*** Begin section ***

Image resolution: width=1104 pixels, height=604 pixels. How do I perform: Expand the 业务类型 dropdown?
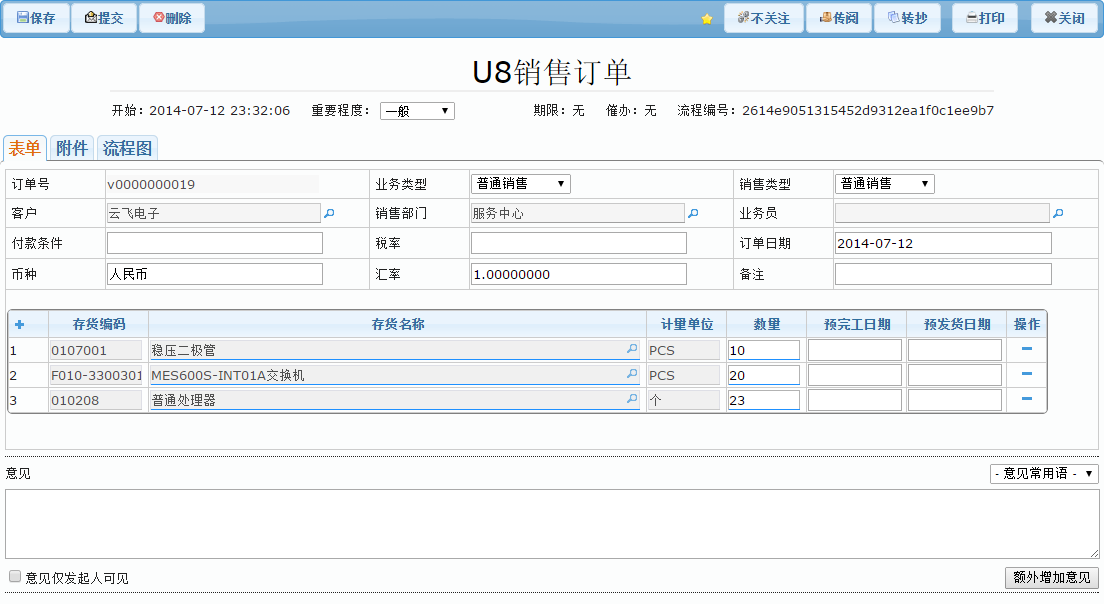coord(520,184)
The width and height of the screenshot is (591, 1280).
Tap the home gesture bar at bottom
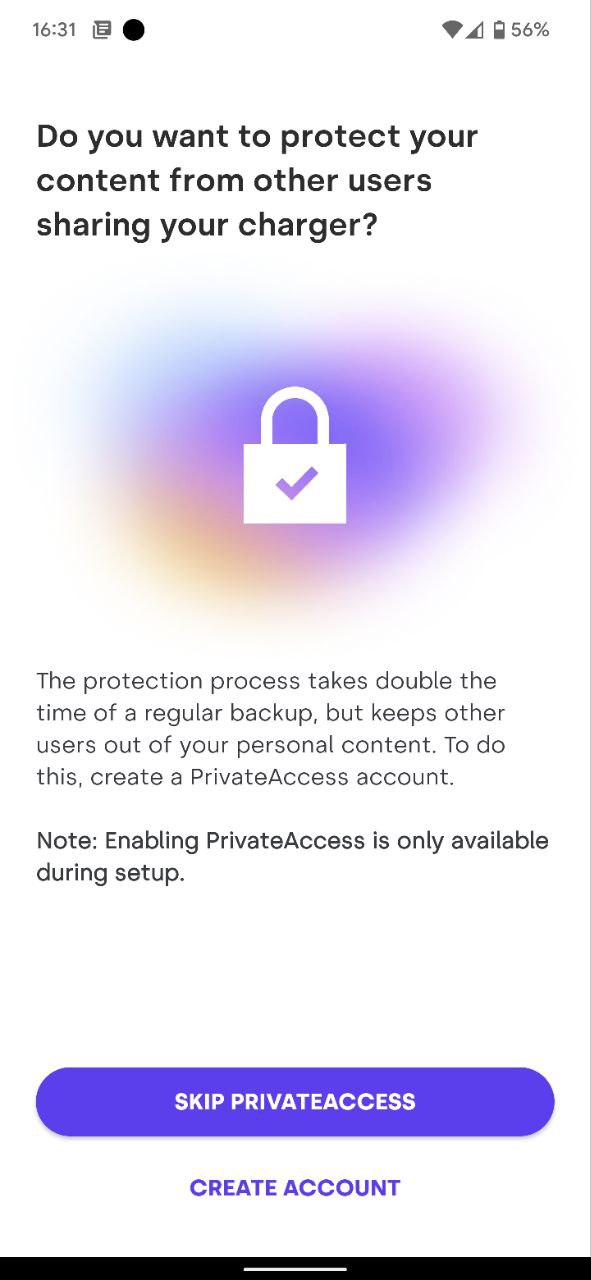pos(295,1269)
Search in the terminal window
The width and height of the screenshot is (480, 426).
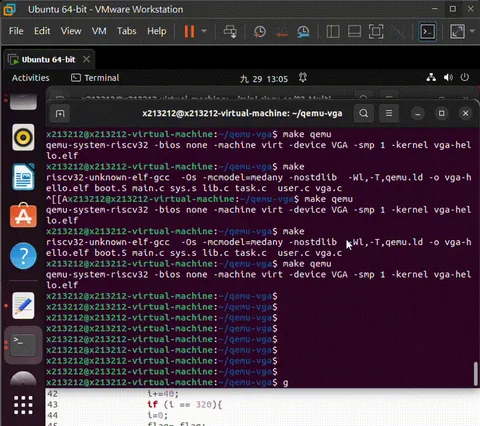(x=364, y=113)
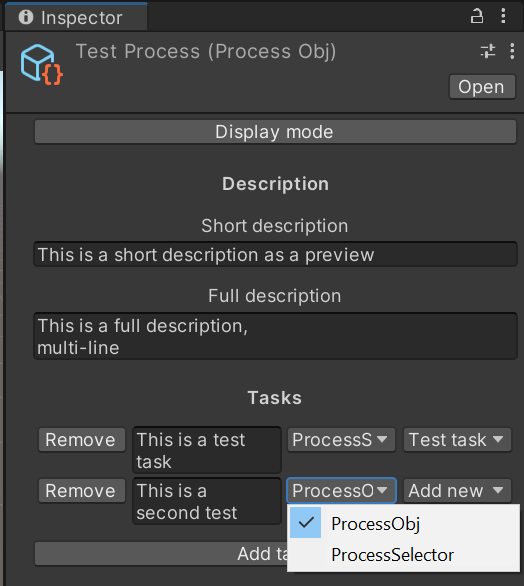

*** End section ***

### Instructions for the task
Copy each line of the records above exactly as written. Do not carry over any picture.

### Solution to this task
Image resolution: width=1104 pixels, height=604 pixels. How do I perform: Expand the 业务类型 dropdown?
coord(520,184)
The width and height of the screenshot is (591, 1280).
Tap the home gesture bar at bottom
pos(295,1269)
Search in the terminal window
The width and height of the screenshot is (480, 426).
(x=364, y=113)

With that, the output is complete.